For the AI consciousness research community, this means several things in practice. Methodological claims about AI systems that cite IIT or GNW as justification should specify which version of the theory they are relying on and acknowledge the empirical challenges the Cogitate study raises. Architectural claims that a system implements GNW-style global broadcast or IIT-style integrated information as proofs of consciousness-relevance should be read with awareness that the empirical signatures of those properties in biological systems are currently disputed.

Equally significant is what the adversarial preregistration design itself demonstrates: that consciousness theories can be subjected to genuine empirical constraint, not just selective confirmation. The field has theories. It now has evidence that those theories do not automatically survive contact with their own falsification criteria. That is progress, even when the progress takes the form of a negative result.

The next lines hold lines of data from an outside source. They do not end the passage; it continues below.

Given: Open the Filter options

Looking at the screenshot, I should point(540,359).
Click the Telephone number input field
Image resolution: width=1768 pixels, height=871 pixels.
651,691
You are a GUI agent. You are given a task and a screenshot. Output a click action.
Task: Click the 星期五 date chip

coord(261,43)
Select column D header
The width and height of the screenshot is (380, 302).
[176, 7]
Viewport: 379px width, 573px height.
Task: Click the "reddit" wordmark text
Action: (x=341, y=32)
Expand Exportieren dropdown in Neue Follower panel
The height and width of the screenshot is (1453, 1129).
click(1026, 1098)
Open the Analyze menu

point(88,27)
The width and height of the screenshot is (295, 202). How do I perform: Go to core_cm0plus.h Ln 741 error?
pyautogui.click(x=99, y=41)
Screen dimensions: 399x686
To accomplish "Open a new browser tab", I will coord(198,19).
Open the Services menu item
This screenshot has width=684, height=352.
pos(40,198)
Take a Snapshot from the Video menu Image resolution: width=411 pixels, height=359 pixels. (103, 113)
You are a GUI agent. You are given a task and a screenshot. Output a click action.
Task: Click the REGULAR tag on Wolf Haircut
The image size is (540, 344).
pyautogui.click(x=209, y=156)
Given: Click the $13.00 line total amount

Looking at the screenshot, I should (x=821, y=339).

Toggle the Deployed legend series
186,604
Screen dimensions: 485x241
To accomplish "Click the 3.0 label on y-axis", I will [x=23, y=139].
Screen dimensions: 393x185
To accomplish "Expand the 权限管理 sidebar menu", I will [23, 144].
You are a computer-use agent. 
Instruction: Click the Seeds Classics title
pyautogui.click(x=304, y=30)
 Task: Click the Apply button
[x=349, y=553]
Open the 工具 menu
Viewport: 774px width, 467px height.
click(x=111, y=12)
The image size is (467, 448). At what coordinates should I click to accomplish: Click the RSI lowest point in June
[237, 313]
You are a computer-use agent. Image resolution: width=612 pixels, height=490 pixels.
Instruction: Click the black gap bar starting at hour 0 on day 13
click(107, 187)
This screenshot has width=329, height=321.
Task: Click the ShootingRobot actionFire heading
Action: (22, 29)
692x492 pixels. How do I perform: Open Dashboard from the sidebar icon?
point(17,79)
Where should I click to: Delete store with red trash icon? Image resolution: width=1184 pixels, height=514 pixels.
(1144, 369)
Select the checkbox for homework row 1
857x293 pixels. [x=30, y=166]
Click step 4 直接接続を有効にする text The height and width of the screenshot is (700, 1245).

For approaches that try to measure consciousness without committing fully to either IIT or GNW, such as the multidimensional profile approach analyzed in the scoring framework debate, the Cogitate findings add methodological pressure toward theoretical pluralism. If no single theory survives adversarial testing intact, frameworks that aggregate evidence across multiple theories rather than committing to one gain relative credibility. That is not a comfortable conclusion for the field, but it is consistent with what the data now show.

The measurement problem for artificial consciousness is harder than it appeared before the Cogitate Consortium published. That is the most precise summary of what the results establish.